Stored data:
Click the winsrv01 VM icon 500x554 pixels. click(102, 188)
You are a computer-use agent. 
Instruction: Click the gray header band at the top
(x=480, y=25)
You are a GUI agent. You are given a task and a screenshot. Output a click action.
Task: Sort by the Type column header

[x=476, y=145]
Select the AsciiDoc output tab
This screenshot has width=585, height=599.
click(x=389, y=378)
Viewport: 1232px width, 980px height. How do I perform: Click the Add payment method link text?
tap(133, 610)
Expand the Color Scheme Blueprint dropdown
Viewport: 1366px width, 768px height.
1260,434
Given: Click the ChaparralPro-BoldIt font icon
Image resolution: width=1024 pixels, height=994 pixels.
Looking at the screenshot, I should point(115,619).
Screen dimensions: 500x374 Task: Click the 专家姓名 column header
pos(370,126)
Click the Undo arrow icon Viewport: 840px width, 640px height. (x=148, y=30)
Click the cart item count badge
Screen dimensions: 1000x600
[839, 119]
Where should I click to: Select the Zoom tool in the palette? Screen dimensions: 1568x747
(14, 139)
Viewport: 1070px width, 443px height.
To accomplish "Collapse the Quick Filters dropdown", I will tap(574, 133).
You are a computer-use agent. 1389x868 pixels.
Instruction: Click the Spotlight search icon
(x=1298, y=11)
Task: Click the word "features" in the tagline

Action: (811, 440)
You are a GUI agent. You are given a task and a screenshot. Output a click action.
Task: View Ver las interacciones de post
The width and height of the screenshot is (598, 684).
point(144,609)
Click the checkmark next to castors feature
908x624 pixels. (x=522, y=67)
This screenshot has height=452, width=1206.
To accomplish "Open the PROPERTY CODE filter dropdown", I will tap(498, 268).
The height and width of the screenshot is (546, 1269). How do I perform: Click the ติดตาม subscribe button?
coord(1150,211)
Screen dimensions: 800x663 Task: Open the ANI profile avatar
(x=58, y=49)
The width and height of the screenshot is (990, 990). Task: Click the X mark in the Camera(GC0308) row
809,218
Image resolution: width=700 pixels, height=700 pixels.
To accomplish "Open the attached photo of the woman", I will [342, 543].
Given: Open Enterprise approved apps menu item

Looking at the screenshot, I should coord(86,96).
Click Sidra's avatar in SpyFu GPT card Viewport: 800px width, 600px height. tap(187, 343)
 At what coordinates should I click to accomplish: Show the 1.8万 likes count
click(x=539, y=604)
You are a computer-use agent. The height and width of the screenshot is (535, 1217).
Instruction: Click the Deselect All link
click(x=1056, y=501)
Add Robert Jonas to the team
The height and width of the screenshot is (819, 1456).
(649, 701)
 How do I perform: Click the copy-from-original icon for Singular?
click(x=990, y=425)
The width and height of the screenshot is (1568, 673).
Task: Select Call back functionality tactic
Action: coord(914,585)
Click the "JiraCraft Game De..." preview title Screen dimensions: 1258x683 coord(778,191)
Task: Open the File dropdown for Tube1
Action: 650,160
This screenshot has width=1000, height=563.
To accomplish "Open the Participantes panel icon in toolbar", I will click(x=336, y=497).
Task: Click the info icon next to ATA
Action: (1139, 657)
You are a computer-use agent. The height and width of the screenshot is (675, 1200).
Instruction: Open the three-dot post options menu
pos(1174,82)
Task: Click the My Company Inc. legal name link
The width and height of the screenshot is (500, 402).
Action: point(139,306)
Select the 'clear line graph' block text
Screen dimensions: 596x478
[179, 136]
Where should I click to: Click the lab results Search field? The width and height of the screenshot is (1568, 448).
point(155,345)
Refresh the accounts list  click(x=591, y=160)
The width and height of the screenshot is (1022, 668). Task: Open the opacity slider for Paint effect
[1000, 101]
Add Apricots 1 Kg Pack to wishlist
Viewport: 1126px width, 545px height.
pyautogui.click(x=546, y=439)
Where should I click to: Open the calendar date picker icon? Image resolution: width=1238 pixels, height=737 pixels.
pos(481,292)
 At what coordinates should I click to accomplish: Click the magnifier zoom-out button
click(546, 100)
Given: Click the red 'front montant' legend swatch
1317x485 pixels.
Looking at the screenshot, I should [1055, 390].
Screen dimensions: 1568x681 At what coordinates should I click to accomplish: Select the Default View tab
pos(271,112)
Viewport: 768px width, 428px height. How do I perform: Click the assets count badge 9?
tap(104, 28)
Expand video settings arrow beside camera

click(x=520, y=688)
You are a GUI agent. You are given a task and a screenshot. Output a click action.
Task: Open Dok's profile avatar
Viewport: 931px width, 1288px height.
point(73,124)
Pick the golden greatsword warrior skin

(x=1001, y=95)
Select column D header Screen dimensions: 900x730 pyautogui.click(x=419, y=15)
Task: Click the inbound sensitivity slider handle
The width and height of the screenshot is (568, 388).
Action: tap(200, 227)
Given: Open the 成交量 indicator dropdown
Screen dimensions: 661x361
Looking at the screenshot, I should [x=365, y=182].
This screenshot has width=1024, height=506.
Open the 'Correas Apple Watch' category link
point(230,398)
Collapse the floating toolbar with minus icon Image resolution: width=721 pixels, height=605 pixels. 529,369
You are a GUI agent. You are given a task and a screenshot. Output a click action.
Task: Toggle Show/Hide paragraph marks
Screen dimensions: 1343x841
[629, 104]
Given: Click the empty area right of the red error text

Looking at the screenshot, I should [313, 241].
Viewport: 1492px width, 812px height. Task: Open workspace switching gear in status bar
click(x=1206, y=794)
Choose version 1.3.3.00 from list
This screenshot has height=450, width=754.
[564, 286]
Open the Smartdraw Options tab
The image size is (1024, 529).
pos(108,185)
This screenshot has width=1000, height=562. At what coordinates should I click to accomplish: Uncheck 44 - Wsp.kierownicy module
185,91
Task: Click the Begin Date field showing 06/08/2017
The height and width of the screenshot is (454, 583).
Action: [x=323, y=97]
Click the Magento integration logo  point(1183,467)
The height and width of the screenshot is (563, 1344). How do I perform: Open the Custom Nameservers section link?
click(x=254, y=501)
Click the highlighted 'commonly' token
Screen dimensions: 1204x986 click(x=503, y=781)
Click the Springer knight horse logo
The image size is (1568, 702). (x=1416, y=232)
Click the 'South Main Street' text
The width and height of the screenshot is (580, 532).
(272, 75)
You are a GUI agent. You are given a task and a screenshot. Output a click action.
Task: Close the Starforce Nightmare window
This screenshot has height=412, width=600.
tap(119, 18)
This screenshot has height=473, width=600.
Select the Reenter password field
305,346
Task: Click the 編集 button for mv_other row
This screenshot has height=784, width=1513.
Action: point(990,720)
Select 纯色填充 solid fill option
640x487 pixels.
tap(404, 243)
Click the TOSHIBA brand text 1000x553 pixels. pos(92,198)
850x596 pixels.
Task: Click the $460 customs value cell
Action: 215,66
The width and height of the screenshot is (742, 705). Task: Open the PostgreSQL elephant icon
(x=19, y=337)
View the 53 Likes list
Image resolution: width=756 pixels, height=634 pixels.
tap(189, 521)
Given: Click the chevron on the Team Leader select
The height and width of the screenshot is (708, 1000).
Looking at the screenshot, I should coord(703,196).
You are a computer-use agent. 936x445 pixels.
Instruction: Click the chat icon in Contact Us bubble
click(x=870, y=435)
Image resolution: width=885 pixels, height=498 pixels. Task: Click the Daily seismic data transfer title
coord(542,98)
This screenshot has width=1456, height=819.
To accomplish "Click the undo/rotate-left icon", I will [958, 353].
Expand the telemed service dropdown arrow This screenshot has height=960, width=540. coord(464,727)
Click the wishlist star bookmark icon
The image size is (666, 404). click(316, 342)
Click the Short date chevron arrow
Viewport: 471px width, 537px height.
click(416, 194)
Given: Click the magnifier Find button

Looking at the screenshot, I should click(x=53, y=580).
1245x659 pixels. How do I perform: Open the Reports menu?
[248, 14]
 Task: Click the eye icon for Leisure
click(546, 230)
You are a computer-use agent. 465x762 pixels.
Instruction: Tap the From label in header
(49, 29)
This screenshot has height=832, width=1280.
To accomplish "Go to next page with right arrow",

**About this task:**
Above are the records; copy every line in them that holds the word "with".

**Task solution:**
Collapse the floating toolbar with minus icon Image resolution: width=721 pixels, height=605 pixels. 529,369
To accomplish "Go to next page with right arrow",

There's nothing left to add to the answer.